Keberadaan pasukan dengan tugas kepolisian ini pun berlanjut di zaman kerajaan Mataram Islam yang kemudian terbagi menjadi Keraton Surakarta, Keraton Yogjakarta, Pura Mangkunegara, dan Pura Pakualam.
Polisi di zaman itu seiring dengan kehadiran VOC dan kemudian pemerintah kolonial Hindia Belanda yang juga membentuk organisasi kepolisian yang bertugas menjaga keamanan dan ketertiban (rust en orde) di Nusantara. Kemudian masa pendudukan Jepang pun hadir (1942–1945) yang melanjutkan organisasi kepolisian dengan nama Tokubetsu Keisatsutai.
Selebihnya, berbagai satuan kerja di dalam Polri seperti intelijen, penugasan sebagai Civillian Police (Civpol) di bawah PBB, Polisi Perairan, Polisi Udara, penanganan kasus korupsi seperti mega korupsi Gayus Tambunan–yang ditangani Direktorat Tipikor Mabes Polri bersama Komisi Pemberantasan Korupsi (KPK), serta ruang bermain bagi anak kecil terdapat di lantai 2 dan lantai 3 Museum Polri.
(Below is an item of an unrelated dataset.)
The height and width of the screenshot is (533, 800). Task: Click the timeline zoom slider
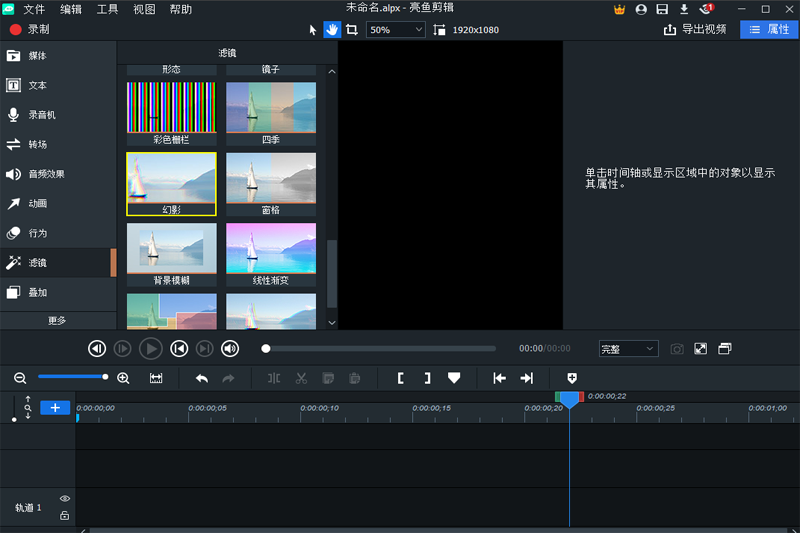coord(72,377)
Staf Ahli Kapolri Irjen Ike Edwin yang memimpin Direktorat Tipikor waktu mengungkap kasus Gayus mengatakan, kasus tersebut hingga kini membuka peluang menyelamatkan uang negara ratusan trilyun rupiah dari berbagai sektor seperti pertambangan, kehutanan, perikanan, dan perkebunan yang bisa dimaksimalkan untuk penerimaan negara. “Kalau penerimaan negara naik, gaji pegawai negeri bisa naik. Ini berarti mengurangi peluang korupsi kalau pegawai negeri sudah sejahtera dan bisa lebih baik melayani masyarakat,” kata Ike Edwin pekan lalu.
Bagian pamungkas pameran sejarah Polri tersebut ada di lantai 3 dengan pameran Densus 88 tentang penanganan terorisme dengan berbagai artefak seperti paspor palsu milik Imam Samudera, terpidana mati kasus Bom Bali I, kacamata teroris asal Malaysia Azahari, hingga berbagai barang milik para korban serangan teror. Meski demikian ada beberapa kasus besar yang belum ditampilkan dalam tata pamer karena kasus sedang dikembangkan oleh penyidik Polri.
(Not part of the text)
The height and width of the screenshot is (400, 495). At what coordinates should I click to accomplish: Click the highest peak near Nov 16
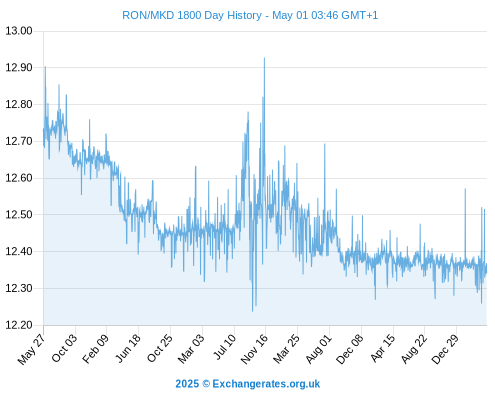[x=264, y=58]
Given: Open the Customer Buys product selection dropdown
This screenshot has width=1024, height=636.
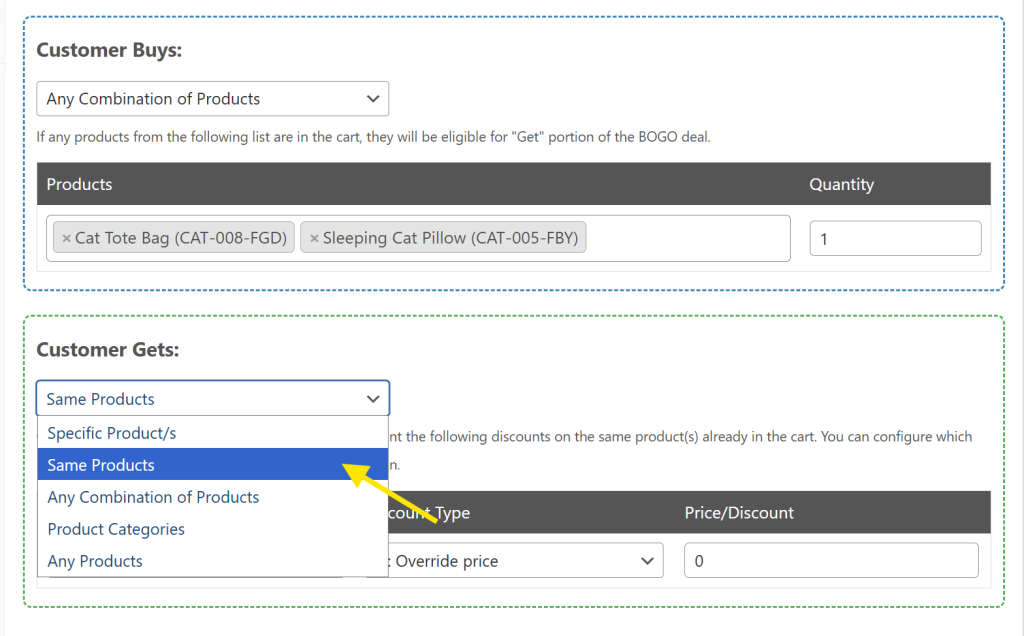Looking at the screenshot, I should pos(212,98).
Meski masih ada pandangan miring terhadap layanan masyarakat oleh Polri, keberadaan Museum Polri di Mabes Polri tersebut menjadi pengingat bahwa Polisi lahir untuk mengayomi dan melindungi masyarakat sesuai amanat undang-undang yang mereka emban.
Sejatinya penegakan hukum dan penghormatan terhadap nilai kemanusiaan berjalan seiring dan sejalan. Dirgahayu Bhayangkara negeri!